Dans un an, à l’entrée au CP, ils apprendront les règles de la grande école, poliront leurs opinions, adopteront peut-être le discours ambiant ou des certitudes. Il nous restait donc un an. Une année filée à la vitesse e l’éclair, pour proposer un arrêt sur image et figer cet âge si précieux où la liberté pure encore un peu gouverne. Une année aux portes de la grande école pour écouter la génération Covid poussée à l’ombre d’une épidémie mondiale et de la montée de l’extrémisme nous raconter leur époque.
Quel regard posent-ils sur les bouleversements actuels de notre société ?
Que retiennent-ils de la vie politique et des changements sociétaux ?
La particularité de l’école Popincourt ne réside pas dans son label de lieu d’éducation prioritaire, mais dans la mixité socio-économique exceptionnelle de sa population (où cohabitent immigration, homoparentalité, grande précarité et CSP+, handicap et réfugiés politiques).
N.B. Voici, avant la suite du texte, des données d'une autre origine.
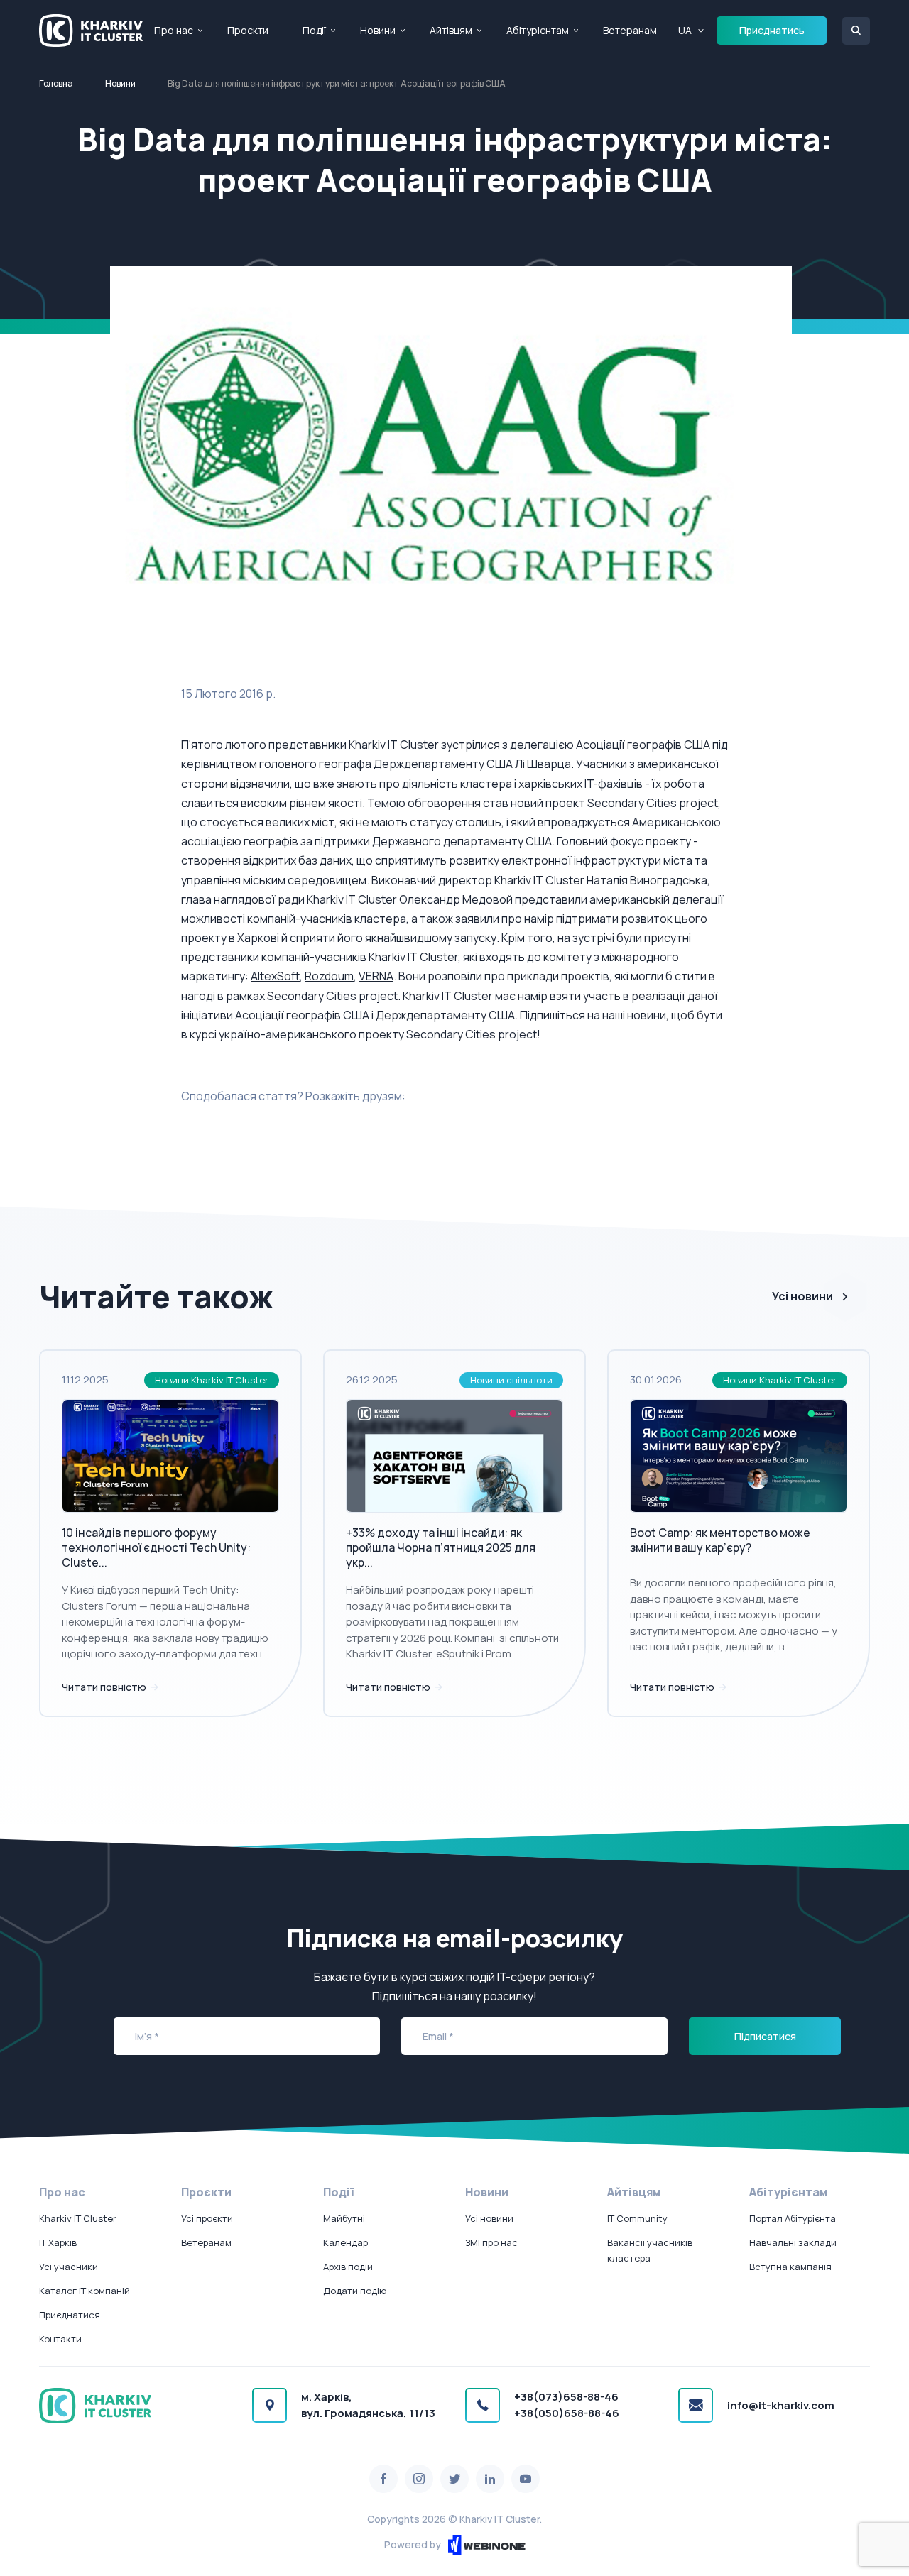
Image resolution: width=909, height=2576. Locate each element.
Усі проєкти (207, 2218)
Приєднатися (69, 2314)
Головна (56, 83)
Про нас (173, 30)
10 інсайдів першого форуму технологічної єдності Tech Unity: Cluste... (156, 1547)
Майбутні (344, 2218)
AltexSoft (275, 976)
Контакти (60, 2339)
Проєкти (247, 30)
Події (314, 30)
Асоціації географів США (642, 744)
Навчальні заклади (793, 2242)
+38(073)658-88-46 (566, 2396)
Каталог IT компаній (84, 2290)
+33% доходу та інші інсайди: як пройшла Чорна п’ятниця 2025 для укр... (440, 1547)
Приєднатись (772, 30)
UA (685, 30)
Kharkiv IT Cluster (77, 2218)
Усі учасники (68, 2266)
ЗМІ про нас (491, 2242)
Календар (345, 2242)
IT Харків (58, 2242)
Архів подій (348, 2266)
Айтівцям (451, 30)
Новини (378, 30)
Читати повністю (105, 1687)
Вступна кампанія (790, 2266)
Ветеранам (630, 30)
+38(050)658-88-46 (566, 2413)
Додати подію (354, 2290)
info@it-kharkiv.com (780, 2405)
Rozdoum (329, 976)
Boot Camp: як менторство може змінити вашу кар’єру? (720, 1540)
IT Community (637, 2218)
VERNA (376, 976)
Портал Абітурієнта (792, 2218)
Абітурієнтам (537, 30)
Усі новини (802, 1296)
Après 3 ans passés à se côtoyer, beaucoup d’enfants y développent une pensée critique hors du commun qui aurait probablement été impossible dans le cadre d’une éducation en vase clos où il n’y a rien à débattre ni à confronter. Mais si ce brassage socio-culturel est un évident atout d’ouverture et un enrichissement pour certains, qu’en est-il pour les autres ? La tolérance est-elle soluble dans l’eau de la cantine ?
Notre film a pour ambition de montrer comment la rencontre de mondes à priori imperméables permet une porosité apte à éveiller dès la maternelle une conscience sociale et politique ainsi qu’un sens des réalités et de l’injustice. Une cohabitation qui encourage l’entraide et l’empathie et suscitera peut-être l’envie un jour de réparer ces inégalités. Sans angélisme, nous avons souhaité tendre l’oreille et prendre au sérieux ces enfants comme ils prennent au sérieux leurs jeux. Sans renoncer à l’humour et à la fantaisie ni perdre de vue l’essentiel : nous n’héritons pas de la terre de nos parents, nous l’empruntons à nos enfants.